Assignment :: Report every line of the material that contains the string "width".

----------

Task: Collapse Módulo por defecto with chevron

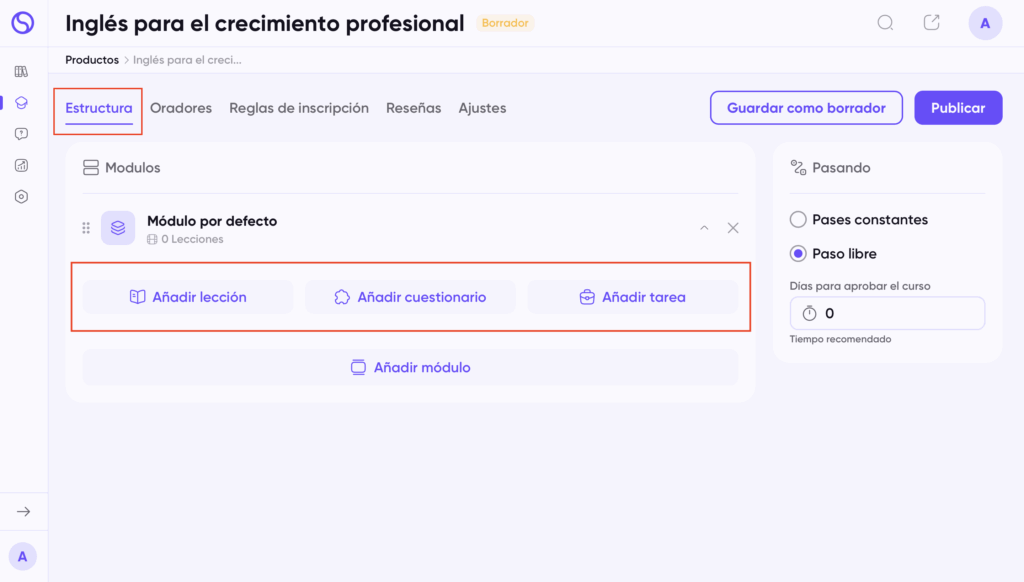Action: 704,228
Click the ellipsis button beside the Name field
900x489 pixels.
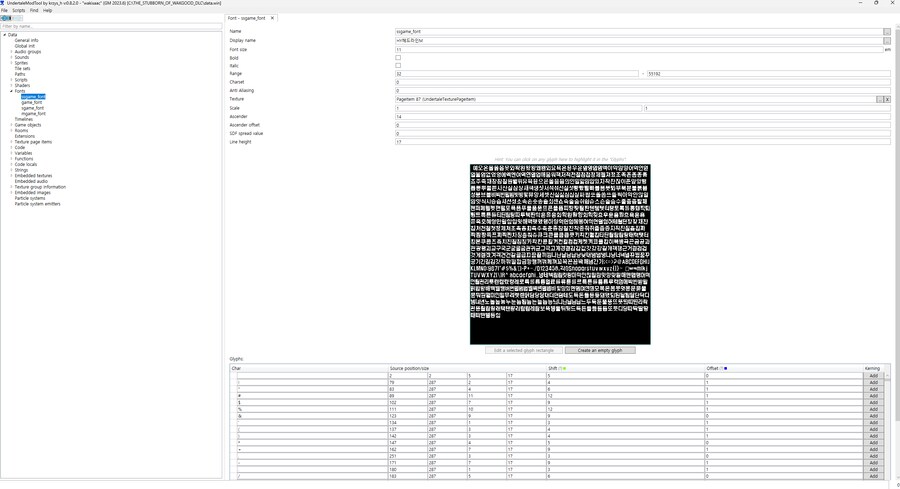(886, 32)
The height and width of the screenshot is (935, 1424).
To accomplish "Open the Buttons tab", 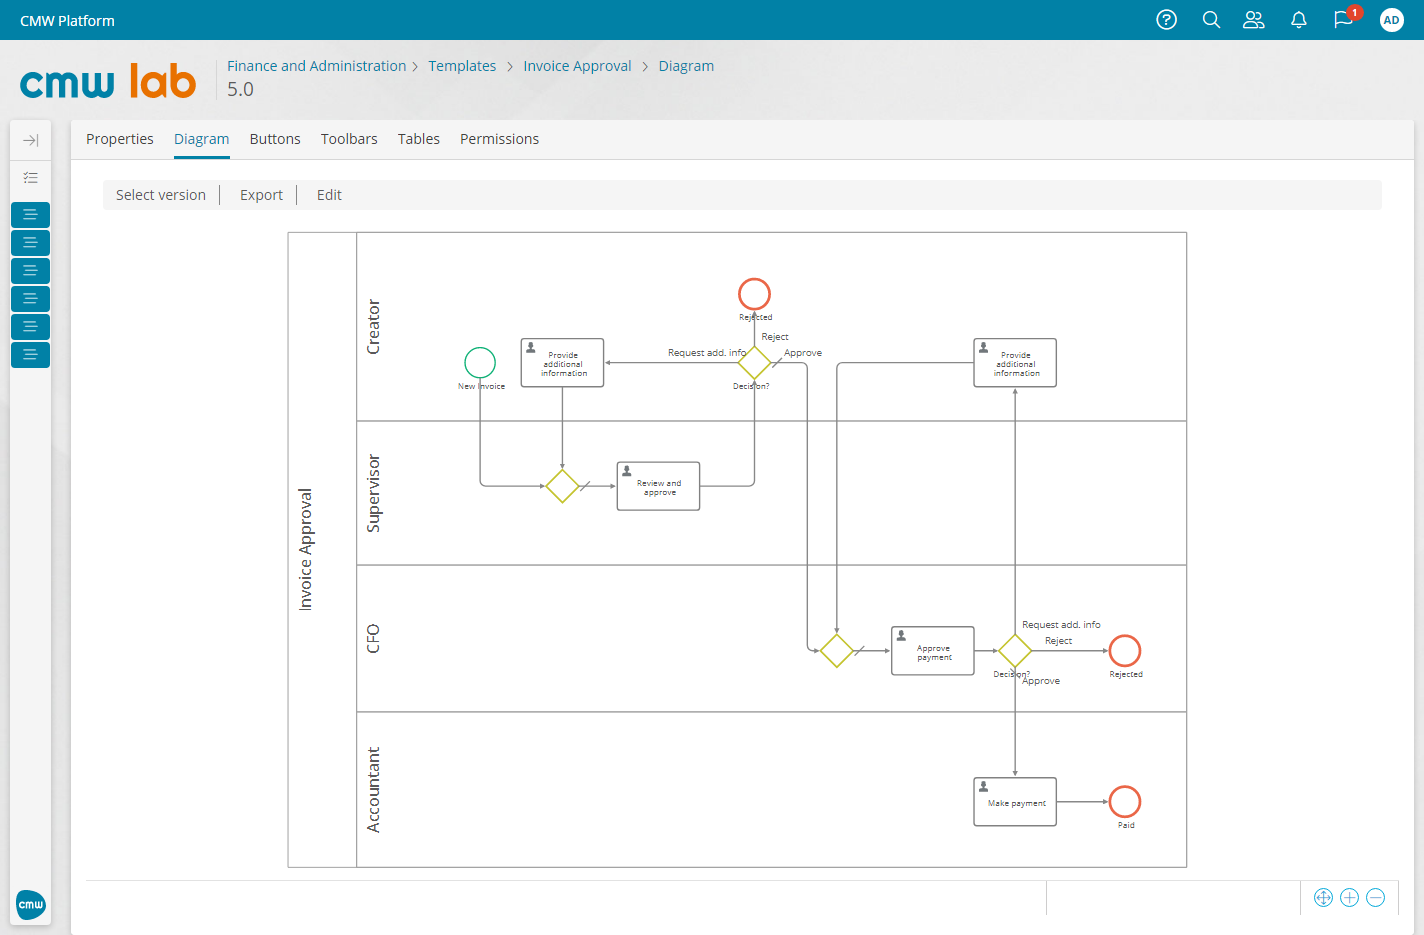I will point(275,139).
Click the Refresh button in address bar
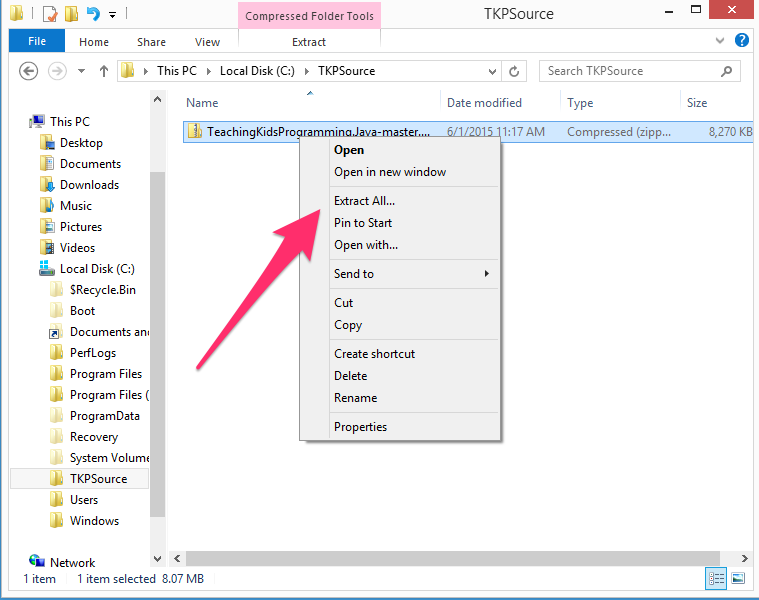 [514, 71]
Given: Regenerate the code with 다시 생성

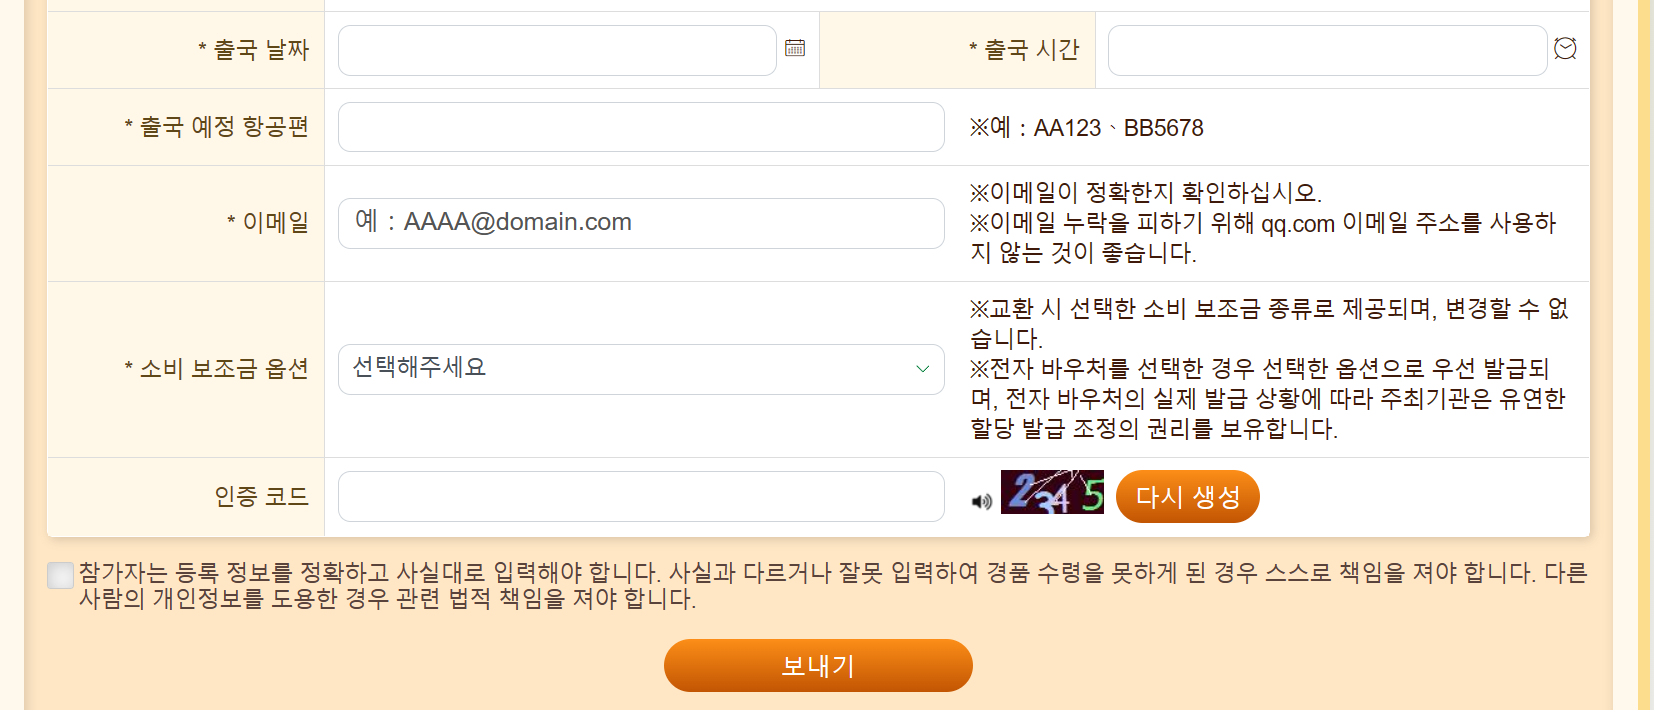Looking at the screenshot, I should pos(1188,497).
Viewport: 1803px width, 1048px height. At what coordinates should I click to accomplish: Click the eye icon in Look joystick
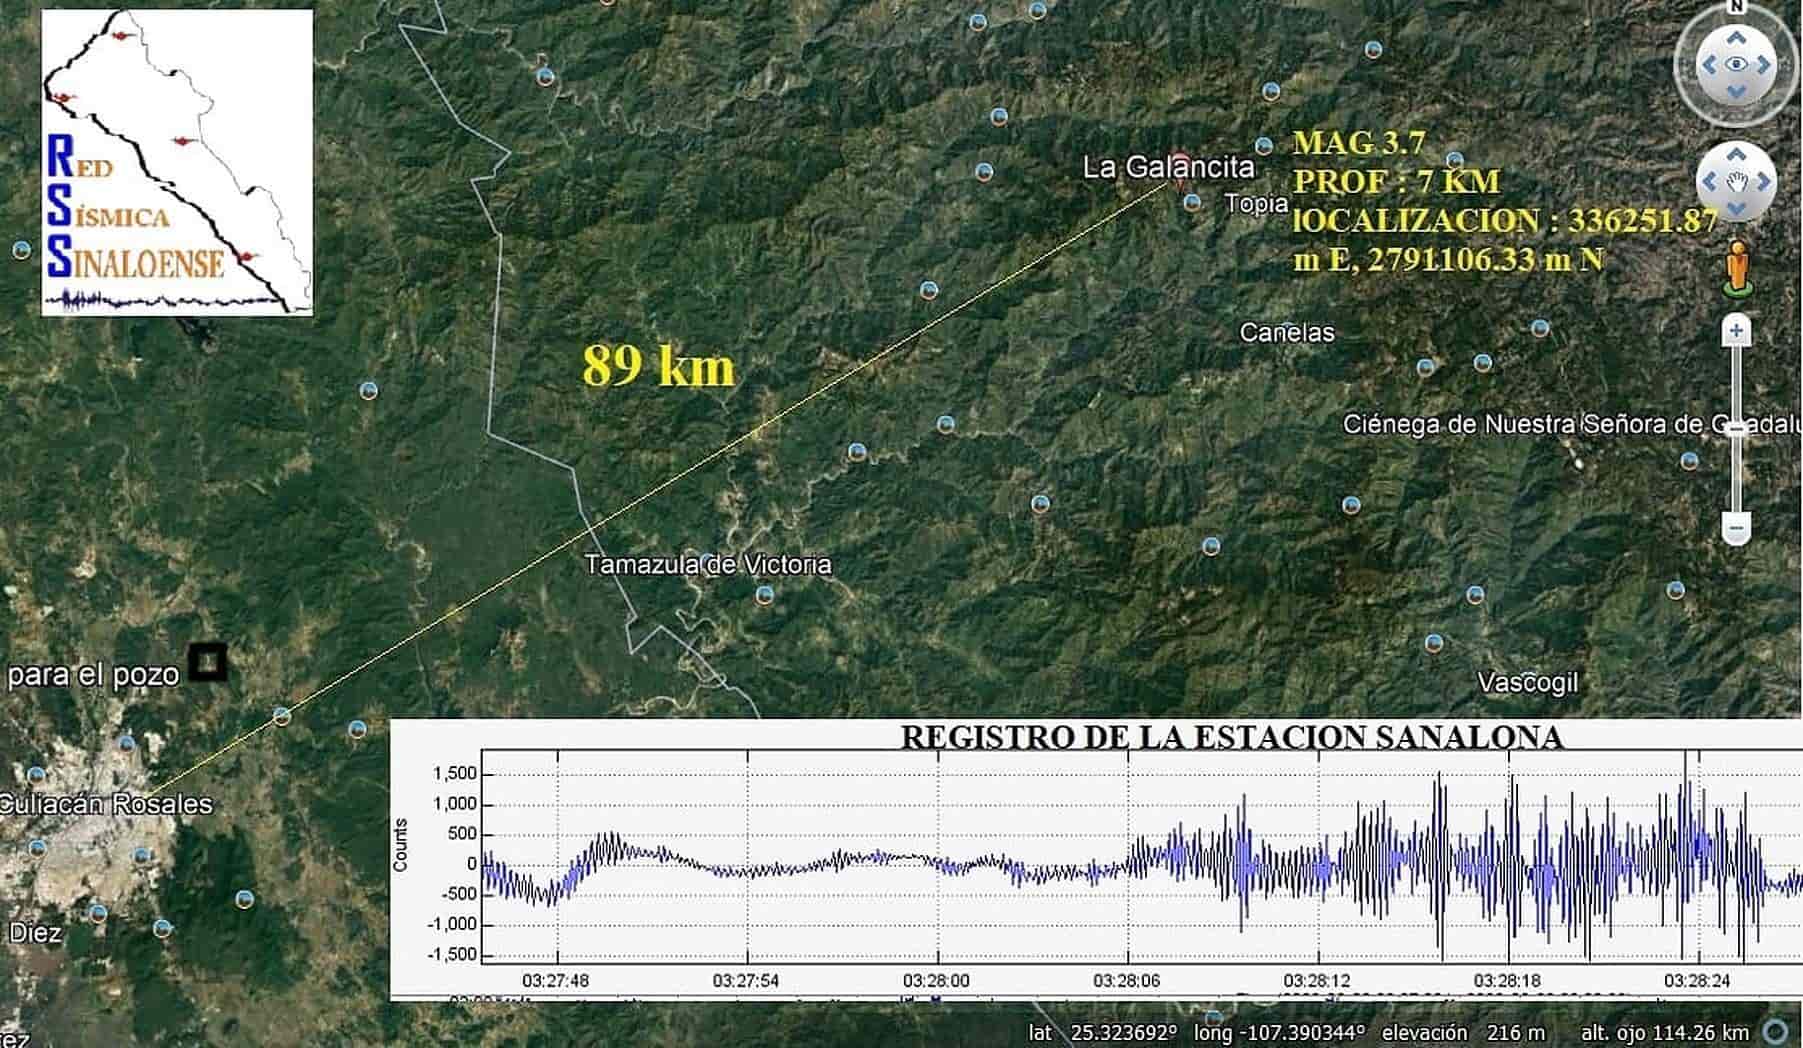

----------

Response area ::
The height and width of the screenshot is (935, 1424).
Viewport: 1803px width, 1048px height. At what coordinates should I click to accomplish: Click the eye icon in Look joystick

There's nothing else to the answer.